• Written task
Extract, without alteration, each line of the items below that contains the word "screenshot".
** Begin Listed records **
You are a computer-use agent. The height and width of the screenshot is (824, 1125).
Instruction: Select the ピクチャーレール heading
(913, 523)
** End Listed records **
** Begin Listed records **
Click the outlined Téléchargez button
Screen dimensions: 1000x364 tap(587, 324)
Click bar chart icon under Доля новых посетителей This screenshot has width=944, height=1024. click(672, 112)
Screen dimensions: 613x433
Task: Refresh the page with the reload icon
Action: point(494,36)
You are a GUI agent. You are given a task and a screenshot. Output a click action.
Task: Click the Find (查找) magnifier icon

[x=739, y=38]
** End Listed records **
• Result of this exercise
You are a computer-use agent. The height and width of the screenshot is (824, 1125).
Click bar chart icon under Доля новых посетителей This screenshot has width=944, height=1024. click(672, 112)
You are a GUI agent. You are given a task and a screenshot. Output a click action.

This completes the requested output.